Jillion is a Java framework from the J. Craig Venter Institute, for reading, writing, analyzing and manipulating sequence and assembly data.
The other terms are standard technology and can be found using a web search engine.
GSRS is designed to meet different needs and requirements. It can be easily reconfigured or extended to accommodate future and uncertain features and functionalities, as well as the different requirements from various organizations.
The graph below shows the different layers of customizations users could implement. From the bottom, GSRS Spring Boot Starter provides abstract classes, interfaces and basic and common functionalities. Developers can extend and implement these abstract classes and interfaces and build upon them. GSRS have defined entity classes and libraries, such as Substances, Codes, Names and References. Users can use these or define their own entity classes and libraries. Users can select Entities or add new Entities. GSRS can use Oracle, PostgreSQL, MariaDB or MySQL as data source. For deployment, users also have the option to use standalone Tomcat or use single Docker container or multiple Docker containers to deploy GSRS system. GSRS have config files for Substances, Gateway, Frontend, and config files to config functionalities in gsrs-core.conf and substances-core.conf.
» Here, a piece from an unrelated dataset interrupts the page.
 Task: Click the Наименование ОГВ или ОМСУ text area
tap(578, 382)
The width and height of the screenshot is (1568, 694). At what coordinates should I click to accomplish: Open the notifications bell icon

From top to bottom, it gets more difficult to understand and make changes, but the changes will have more impact to the system.
Every extension has its own config file.
GSRS can be extended and customized in the following ways:
-
Custom Index Value Makers
-
Custom Exporters
-
Custom Validation Rules
-
Custom Structure Hashing
-
Custom Entity Processors
-
Custom Scheduled Tasks
-
Custom Substance Hierarchy
-
Custom GSRS Microservice
Developers can implement the IndexValueMaker interface and define their own index value makers for index fields, values, facets and suggestions. Similarly, they can define new exporters, validation rules, structure hashing all the way to new microservices.
Each GSRS microservice extension has its own indexes and databases. Extensions do need access to the substance database to a few tables. This is depicted in the graph below. The top blue items depict the Substances module with its own database and Lucene indexes. The bottom green items are a sample GSRS extension, in this case the FDA Clinical Trials service. It has its own database and Lucene indexes. It also connects to the Substance service’s database.
Each extension has dependencies on the GSRS Starter and the GSRS Substance modules, and this is defined in the extension’s pom.xml file.
On GSRS download website, you will find out with each public release comes with a data dictionary.
Data dictionary is a Spreadsheet explaining for each field:
-
Describes what it means
-
Data Type
-
Which Entity it belongs to
-
Where in the entity that field exists
-
The index path to that field
-
Covers Substances, and FDA extensions
(Applications, Products, Clinical Trials ...)
Note that the data model in the backend GSRS Substances database is different from that of the data dictionary. The data dictionary shows our conceptual data model – what are the types of data we handle for Substances. That's how a user thinks about a substance in GSRS: it has one or more names, zero to many codes, possibly properties, etc. The tables in the backend GSRS Substances database show a concrete storage structure for this data. Almost everything within conceptual model maps to the tables but there may be transformations.